Robin’s Thoughts

Clock Everything

Clock Everything

Take this quick quiz: Think about the last person you spoke to face-to-face before reading this post. Now, without overthinking, can you remember what color shirt they were wearing, one thing they said to you, and—here’s the kicker—what color their eyes are? If you know the answer to all three, congratulations—you just “clocked everything.” You’re in the 1% who really noticed.

My acting coach places a heaping amount of importance on what he calls “micro-listening” —the kind of listening that could border on obsessive. It’s what he teaches in improvisation, but I’m beginning to think it could be applied to… well, everything. This “clocking everything,” as he calls it, means no detail shared by your scene partner escapes you —not a word, not a gesture, not even the way someone crosses their arms as they speak. When you pay attention to the tiniest things, you gain access to a whole other level of information. You’re not just in the conversation; you’re on it.

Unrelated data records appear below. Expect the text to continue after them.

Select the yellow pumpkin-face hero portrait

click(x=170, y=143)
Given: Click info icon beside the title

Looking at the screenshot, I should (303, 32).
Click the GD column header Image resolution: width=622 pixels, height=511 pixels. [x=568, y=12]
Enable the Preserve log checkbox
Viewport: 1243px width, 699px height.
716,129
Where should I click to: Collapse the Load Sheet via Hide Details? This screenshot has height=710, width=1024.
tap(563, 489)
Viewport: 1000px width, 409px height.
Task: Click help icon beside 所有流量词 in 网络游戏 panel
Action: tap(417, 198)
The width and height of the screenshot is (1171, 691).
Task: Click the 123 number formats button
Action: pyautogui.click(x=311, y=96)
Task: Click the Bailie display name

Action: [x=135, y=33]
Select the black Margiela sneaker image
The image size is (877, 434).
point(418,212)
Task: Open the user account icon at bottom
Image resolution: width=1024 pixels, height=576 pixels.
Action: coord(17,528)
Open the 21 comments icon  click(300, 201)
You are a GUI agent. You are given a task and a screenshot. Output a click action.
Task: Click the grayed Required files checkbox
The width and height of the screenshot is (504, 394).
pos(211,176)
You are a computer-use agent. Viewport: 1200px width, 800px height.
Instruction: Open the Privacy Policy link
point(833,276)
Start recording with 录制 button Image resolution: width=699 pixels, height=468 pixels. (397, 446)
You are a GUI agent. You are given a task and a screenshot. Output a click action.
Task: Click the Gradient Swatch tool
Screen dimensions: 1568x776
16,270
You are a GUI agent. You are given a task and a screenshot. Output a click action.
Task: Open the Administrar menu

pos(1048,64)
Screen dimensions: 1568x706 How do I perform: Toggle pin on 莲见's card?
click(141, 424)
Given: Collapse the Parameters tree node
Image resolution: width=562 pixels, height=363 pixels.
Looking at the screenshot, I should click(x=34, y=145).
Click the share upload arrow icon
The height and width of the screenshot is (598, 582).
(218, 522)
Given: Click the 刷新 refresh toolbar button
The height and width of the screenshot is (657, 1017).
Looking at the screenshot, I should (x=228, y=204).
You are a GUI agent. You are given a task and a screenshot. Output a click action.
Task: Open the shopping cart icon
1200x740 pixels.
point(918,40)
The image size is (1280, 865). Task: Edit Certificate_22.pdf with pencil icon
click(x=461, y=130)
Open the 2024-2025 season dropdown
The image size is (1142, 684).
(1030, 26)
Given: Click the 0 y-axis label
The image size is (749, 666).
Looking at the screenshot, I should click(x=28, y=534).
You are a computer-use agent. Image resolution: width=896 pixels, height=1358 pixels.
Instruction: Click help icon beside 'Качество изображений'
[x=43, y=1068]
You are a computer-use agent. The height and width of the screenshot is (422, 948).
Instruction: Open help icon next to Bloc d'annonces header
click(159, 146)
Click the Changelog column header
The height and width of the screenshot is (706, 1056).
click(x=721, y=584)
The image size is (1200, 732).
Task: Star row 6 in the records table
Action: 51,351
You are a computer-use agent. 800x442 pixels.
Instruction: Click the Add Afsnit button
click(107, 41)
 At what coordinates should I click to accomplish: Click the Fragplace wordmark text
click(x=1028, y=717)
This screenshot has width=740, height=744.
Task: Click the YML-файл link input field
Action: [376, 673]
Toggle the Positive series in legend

Case in point: I was in an improv scene the other day, and my scene partner was busy pretending to chop onions in a fictional kitchen. But then, he noticed that I was having serious difficulty flipping an imaginary cake out of a pan. Without missing a beat, he dashed over to “help” me, making the whole thing a hundred times funnier and far more interesting. That’s what happens when you pay attention—when you clock the situation, even the smallest shift can change the whole direction of the scene.

In improv, there’s a golden rule: Listen, then react. It’s not just a rule; it’s a survival tactic. In real life, though, we somehow forget this. If we don’t pay attention to what the other person is saying, how can we possibly respond in a way that reflects that they have been heard and understood? If we don’t pay attention, we’re missing the opportunity to connect.

And listening isn’t just about the words. It’s about the full picture: body language, energy, those little pauses, the way someone looks at you, or doesn’t. It’s the spaces between what’s said and unsaid. The more you become adept at reading or clocking the other person, the better you are equipped in the conversation.

And let’s not forget one of the most powerful tools in any conversation: what’s not said. The silence. The “white space” of communication. Sometimes, the most powerful thing you can say is nothing at all. There’s a kind of brilliance in leaving room for quiet. Say nothing if nothing comes to mind. Let your silence speak for you—that’s communication without uttering a word.